OSV-Scanner operates in a two-step process:

  1. Package Extraction: The tool first extracts information about the packages used in your project, container image, or other target.

  2. Vulnerability Matching: The extracted package information is then matched against known vulnerability databases to identify potential security issues.

Subcommands

OSV-Scanner V2 is divided into several subcommands:

Subcommand Documentation Link Quick Example
scan Further down this page osv-scanner scan -r ./my-project-dir/
scan source Source Project Scanning Source scanning is default, so the example is the same as above.
scan image Container Scanning osv-scanner scan image my-docker-img:latest
fix Guided Remediation osv-scanner fix -M path/to/package.json -L path/to/package-lock.json

The scan Subcommand

The scan subcommand is the primary way to initiate vulnerability scans. It has two subcommands of its own: source (default) and image.

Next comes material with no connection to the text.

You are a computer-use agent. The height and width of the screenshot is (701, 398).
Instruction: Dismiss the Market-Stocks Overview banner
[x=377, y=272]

Both scan source and scan image share a common set of flags for configuring the scan and output.

Post-Extraction Flags:

Saving to File

The --output flag can be used to save the scan results to a file instead of being printed on the stdout:

osv-scanner scan -L package-lock.json --output scan-results.txt

Setting Output Format

The --format flag can be used to specify the output format osv-scanner gives.

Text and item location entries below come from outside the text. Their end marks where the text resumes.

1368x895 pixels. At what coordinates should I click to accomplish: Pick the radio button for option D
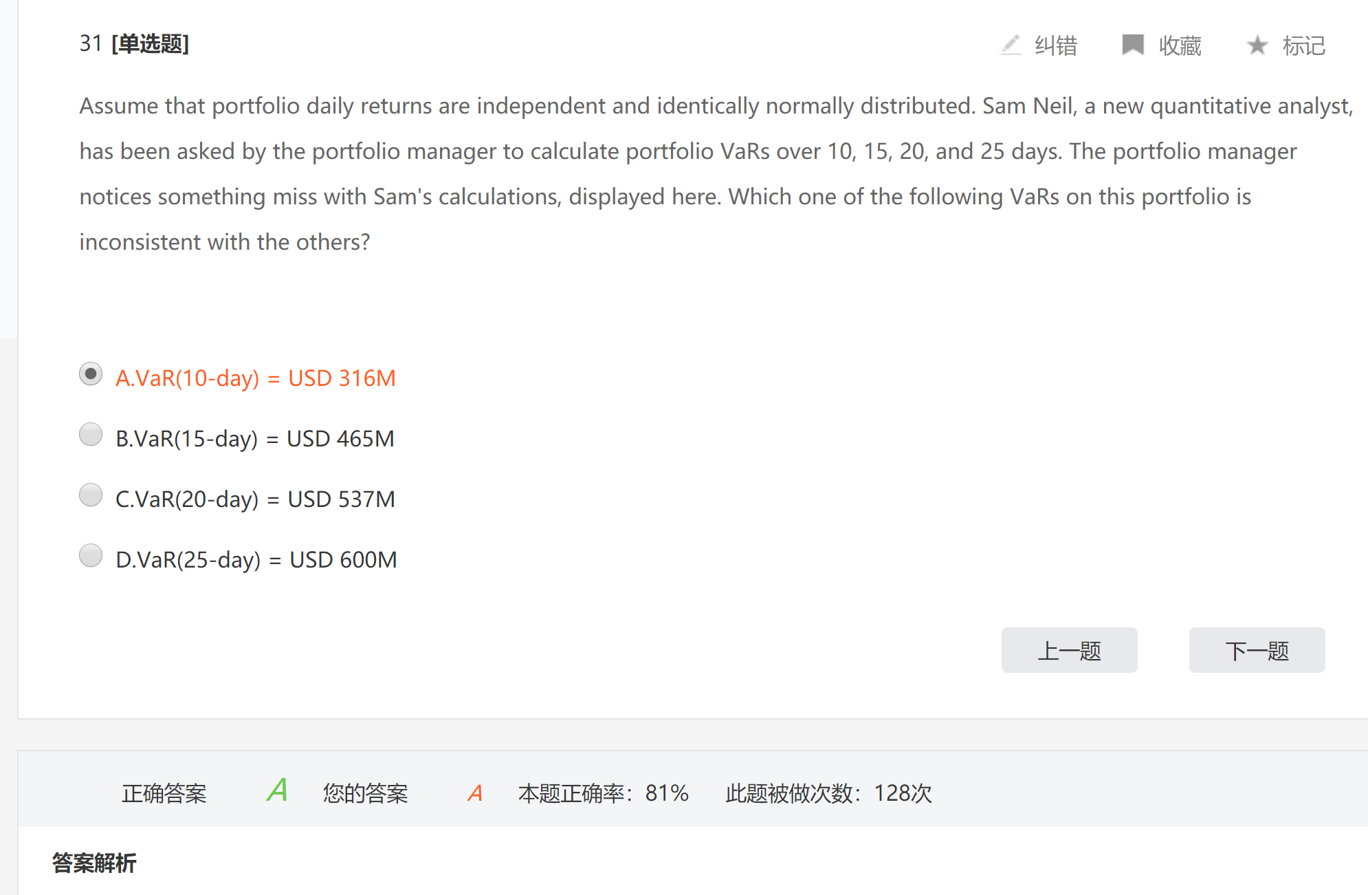coord(91,556)
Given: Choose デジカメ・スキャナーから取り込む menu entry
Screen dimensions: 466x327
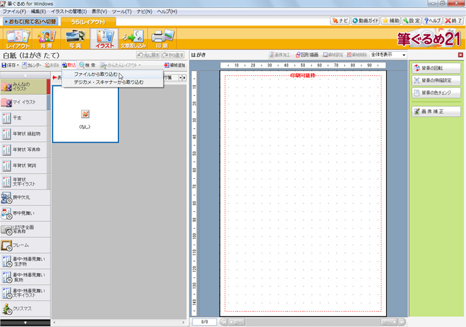Looking at the screenshot, I should [x=108, y=82].
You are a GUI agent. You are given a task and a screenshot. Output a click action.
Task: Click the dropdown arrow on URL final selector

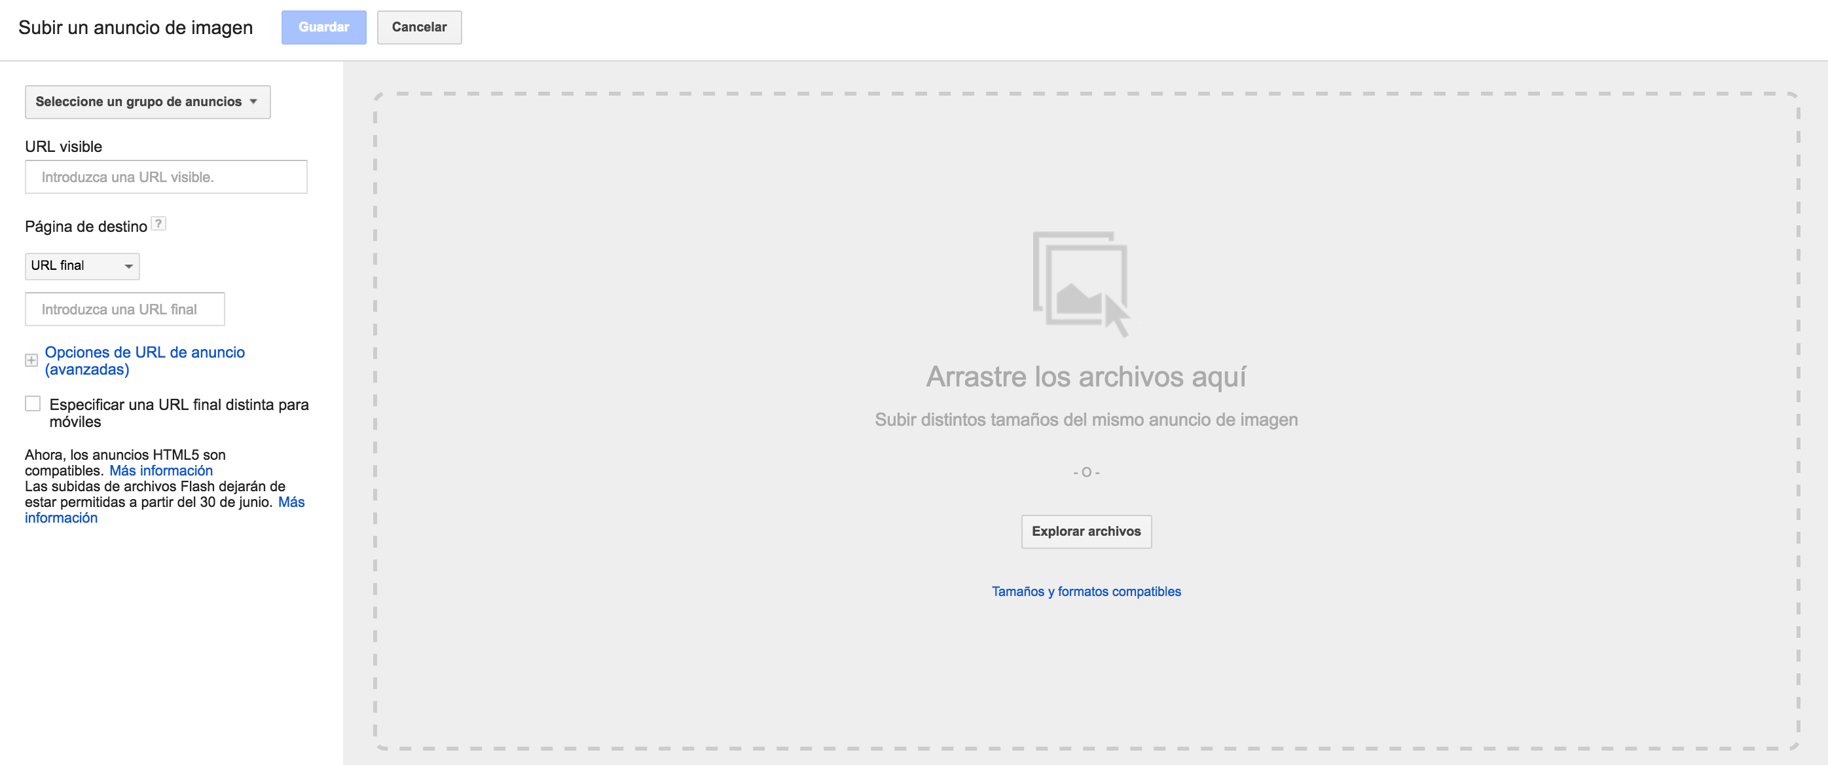pos(128,266)
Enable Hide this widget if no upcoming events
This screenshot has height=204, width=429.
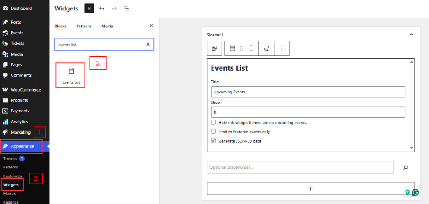coord(214,122)
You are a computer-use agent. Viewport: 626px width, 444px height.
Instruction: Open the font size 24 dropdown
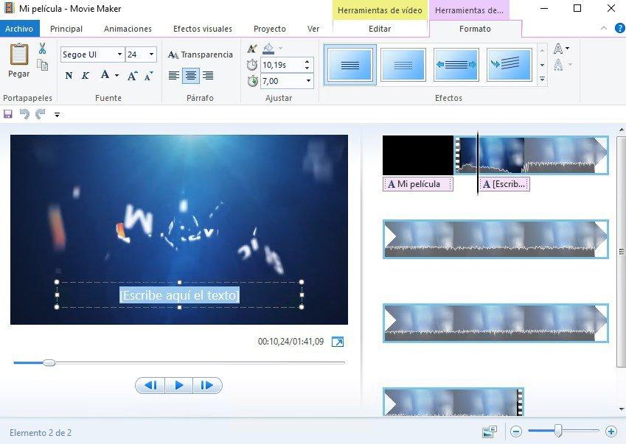click(x=150, y=54)
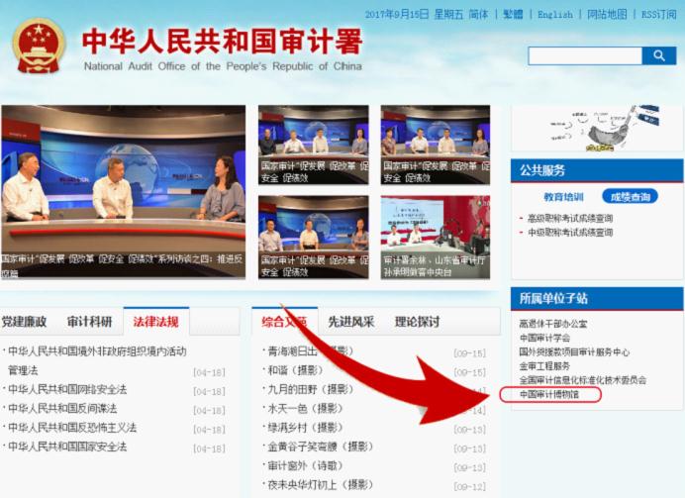Select 繁體 traditional Chinese link
The width and height of the screenshot is (685, 498).
pyautogui.click(x=513, y=15)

See Output page for more details.

osv-scanner scan -L package-lock.json --format json

Override config file

The --config flag can be used to specify a global config override to apply to all of the files you are scanning.

See Config for more details.

osv-scanner scan -L package-lock.json --config ./my-osv-scanner-config.toml

Set verbosity level

The --verbosity flag can be used to set the verbosity level. See --help output for possible levels.

osv-scanner scan -L package-lock.json --verbosity info

Serve HTML report locally

The --serve flag is a helper flag to set the output format to HTML, and serve the report locally on port 8000.

osv-scanner scan -L package-lock.json --serve

Experimental features

Several experimental features are available through flags. See their respective documentation pages for more details:

Pre-Commit Integration

OSV-Scanner can be integrated as a pre-commit hook in your project.

  1. Add the osv-scanner hook to your .pre-commit-config.yaml file.

  2. Use the args key to pass command-line arguments as you would when running OSV-Scanner directly.

Example

repos:
  - repo: https://github.com/google/osv-scanner/
    rev: # pass a Git tag or commit hash here
    hooks:
      - id: osv-scanner
        args: ["-r", "/path/to/your/dir"]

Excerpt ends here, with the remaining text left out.